■ Schriftliche Aufgabe 1
Warum wird laut Textauszug neue Wärmeleitpaste gebraucht? Antworte in ein bis drei Sätzen.

■ Textauszug
# Wärmeleitpaste + eSATA Kabel



## Aladin (27. April 2011)

*Wärmeleitpaste + eSATA Kabel*

hallo,

ich muss leider mein Sandy-bridge board austauschen, wegen kaputten xSATA 3.0 Gb/s ports
ich habe ein ASUS P8H67-V und eine Intel I7-2600 CPU + boxed Kühler

ich nehme mal an ich brauche neue Wärmeleitpaste
weil wenn ich den boxed Kühler abmontiere, kann ich ihn wohl nicht mehr wiederverwenden, (meine die Paste da drunter)
die Frage ist nun, ist es eigentlich egal welche Paste ich mir da kaufe ?, kenne mich da nicht so aus ...
wenn ich da auf den Hardwareversand-shop gehe, werden da viele Wärmeleitpasten aufgelistet
langt da eine 2 € Paste oder muss/sollte es eine 6 € Paste sein ?
Beispiele:
*Zalman ZM-STG2 Wärmeleitpaste 5 €*


*Arctic Silver V, Wärmeleitpaste 1ml 4,41 €*


*Alpenföhn Schneekanone Wärmeleitpaste 3,15 €*


etc.

desweiteren brauche ich noch 2x SATA? Kabel für meine 3,5" Festplatten, weil dass Asus-Board hat nur 2 solcher Kabel dabei
welche sollte ich denn da kaufen bitte, weil gibt da verschiedene Bezeichnungen, kenne mich auch da nicht so aus ...

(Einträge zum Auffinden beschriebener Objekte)

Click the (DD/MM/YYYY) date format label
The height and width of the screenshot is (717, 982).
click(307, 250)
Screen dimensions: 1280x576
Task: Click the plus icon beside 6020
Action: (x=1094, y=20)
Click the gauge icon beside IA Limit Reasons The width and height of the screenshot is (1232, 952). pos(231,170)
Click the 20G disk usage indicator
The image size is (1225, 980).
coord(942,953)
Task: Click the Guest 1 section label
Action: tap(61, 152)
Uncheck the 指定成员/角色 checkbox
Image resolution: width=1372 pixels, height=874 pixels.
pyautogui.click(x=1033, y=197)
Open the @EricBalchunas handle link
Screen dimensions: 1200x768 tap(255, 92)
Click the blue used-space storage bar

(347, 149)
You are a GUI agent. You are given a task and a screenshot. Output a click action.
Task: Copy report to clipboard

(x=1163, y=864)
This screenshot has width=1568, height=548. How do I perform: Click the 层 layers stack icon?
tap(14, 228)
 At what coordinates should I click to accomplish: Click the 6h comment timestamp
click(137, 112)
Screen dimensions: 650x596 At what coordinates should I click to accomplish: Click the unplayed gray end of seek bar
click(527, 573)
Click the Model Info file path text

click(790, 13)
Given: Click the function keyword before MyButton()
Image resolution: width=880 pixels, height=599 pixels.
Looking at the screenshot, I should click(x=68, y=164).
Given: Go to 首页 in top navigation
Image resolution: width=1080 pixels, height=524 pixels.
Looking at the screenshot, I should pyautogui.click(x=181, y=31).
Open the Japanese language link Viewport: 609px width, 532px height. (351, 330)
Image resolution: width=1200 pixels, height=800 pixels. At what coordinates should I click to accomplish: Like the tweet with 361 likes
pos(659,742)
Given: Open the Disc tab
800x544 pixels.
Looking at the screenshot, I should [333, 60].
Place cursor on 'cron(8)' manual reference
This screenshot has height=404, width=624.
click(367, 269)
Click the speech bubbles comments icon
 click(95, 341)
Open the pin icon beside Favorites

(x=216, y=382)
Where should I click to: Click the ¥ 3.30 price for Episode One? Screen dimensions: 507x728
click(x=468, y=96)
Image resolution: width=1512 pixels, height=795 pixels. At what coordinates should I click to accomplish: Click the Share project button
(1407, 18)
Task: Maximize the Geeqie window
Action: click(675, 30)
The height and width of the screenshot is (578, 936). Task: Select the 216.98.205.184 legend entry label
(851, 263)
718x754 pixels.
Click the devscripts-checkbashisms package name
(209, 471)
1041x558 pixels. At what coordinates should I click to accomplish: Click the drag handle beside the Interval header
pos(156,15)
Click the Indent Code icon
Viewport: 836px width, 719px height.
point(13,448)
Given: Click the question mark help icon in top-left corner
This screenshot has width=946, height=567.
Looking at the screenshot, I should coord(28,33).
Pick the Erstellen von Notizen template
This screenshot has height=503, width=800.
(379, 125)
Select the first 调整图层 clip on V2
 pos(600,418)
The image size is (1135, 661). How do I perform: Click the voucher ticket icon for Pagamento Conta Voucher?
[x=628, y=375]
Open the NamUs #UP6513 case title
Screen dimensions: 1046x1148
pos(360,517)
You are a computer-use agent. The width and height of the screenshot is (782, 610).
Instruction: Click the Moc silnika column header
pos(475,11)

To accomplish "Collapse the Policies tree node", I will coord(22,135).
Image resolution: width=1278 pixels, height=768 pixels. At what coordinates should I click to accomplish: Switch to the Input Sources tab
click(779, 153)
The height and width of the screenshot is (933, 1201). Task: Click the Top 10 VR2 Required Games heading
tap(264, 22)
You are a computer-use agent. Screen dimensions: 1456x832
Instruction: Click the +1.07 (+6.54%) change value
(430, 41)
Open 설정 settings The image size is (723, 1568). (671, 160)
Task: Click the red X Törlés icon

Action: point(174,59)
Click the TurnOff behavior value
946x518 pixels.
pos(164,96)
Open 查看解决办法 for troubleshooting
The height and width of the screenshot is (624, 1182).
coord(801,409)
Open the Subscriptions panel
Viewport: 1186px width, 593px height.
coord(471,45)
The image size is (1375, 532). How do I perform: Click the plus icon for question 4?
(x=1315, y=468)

■ Schriftliche Aufgabe 2
Schreib bitte aus den Einträgen den Abschnitt von der Zeile mit „Click the Model Info file path text“ bis einschließlich der Zeile mit „should pyautogui.click(x=181, y=31).“ unverändert ab.

■ Ergebnis 1
Beim Austausch des Boards muss der Boxed-Kühler abmontiert werden. Die Wärmeleitpaste darunter lässt sich danach wohl nicht mehr wiederverwenden.

■ Ergebnis 2
Click the Model Info file path text

click(790, 13)
Given: Click the function keyword before MyButton()
Image resolution: width=880 pixels, height=599 pixels.
Looking at the screenshot, I should click(x=68, y=164).
Given: Go to 首页 in top navigation
Image resolution: width=1080 pixels, height=524 pixels.
Looking at the screenshot, I should pyautogui.click(x=181, y=31).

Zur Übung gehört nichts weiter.